No Greater Freedom than Being Able to Choose Our Leaders

Statement

Date: Nov. 1, 2012
Issues: Elections

A building that had been a one-room schoolhouse was the polling location for our neighborhood when I was a young girl. It still stands across the street from the farm where I grew up in Clermont County's Miami Township.

My mother would hold one of my hands and one of my sister's as we walked across a farm field to reach the polling place on Branch Hill-Guinea Pike. Voting was done with a pencil. Sometimes our mother would let my sister and me mark the boxes for her.

"Be careful," Mom would say. "You have to do this right because I can only vote once."

And so, the importance of voting was ingrained in me long before I was old enough to cast a ballot. Since becoming an adult, I have never failed to vote in an election.

Next Tuesday, November 6, people throughout America will go to their local polling places and vote on a broad range of elective offices as well as state and local issues. Unfortunately, fewer than 60 percent of Americans who are entitled to vote typically do so.
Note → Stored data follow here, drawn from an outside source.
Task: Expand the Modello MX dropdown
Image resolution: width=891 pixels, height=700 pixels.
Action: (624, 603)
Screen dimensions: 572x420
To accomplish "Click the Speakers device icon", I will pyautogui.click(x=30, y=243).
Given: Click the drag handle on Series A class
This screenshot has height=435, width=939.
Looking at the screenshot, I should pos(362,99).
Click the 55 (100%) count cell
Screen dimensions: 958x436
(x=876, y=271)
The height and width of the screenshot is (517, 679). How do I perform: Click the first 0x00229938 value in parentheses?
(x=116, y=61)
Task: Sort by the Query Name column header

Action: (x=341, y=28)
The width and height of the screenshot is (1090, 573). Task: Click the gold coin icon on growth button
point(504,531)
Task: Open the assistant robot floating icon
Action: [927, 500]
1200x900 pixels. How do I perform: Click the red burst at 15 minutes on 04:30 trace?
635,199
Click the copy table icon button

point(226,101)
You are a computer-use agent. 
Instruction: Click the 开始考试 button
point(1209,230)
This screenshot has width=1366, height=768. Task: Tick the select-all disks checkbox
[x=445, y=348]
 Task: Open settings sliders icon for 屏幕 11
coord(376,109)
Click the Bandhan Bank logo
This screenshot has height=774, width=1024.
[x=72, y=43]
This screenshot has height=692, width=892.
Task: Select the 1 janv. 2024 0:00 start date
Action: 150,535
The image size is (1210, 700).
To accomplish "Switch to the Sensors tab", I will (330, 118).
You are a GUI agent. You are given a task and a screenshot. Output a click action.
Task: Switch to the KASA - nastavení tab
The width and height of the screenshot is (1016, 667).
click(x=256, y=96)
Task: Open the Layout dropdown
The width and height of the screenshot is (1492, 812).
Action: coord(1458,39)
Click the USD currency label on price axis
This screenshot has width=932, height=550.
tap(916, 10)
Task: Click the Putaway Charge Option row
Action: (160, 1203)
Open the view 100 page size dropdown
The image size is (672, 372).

My name won't appear on the ballot this time, and it would be inappropriate for me to suggest in this column who you should vote for in any race.

But if you are registered to vote, please do so.

I grew up believing that voting is not just our right as Americans, but our responsibility.

There is no greater freedom than being allowed to choose who will lead us. Your vote ultimately helps decide how our tax dollars are spent.

My mother and father used to say that if you don't exercise your right to vote, you don't have a right to gripe about the results. OK, that's not actually the case thanks to the First Amendment to the U.S. Constitution. But even as a child, I understood their point.

The officials we elect have a responsibility to be responsive to us. If we like what they do, we should keep them in power. If not, we should change course.

We live in the best nation in the world, and that's largely because the United States has the fairest voting system possible.

At this date, some Americans might be weary of the political advertising on television and radio, as well as full-page newspaper ads, yard signs, and bumper stickers. Tune them out if you must, but please don't be turned off about voting.

If you're unsure whether you're registered to vote or where your local polling place is, please call your county board of elections.

Some Americans made the ultimate sacrifice to protect our rights. And the right to select who will lead us -- especially in difficult times such as this -- is something to be cherished.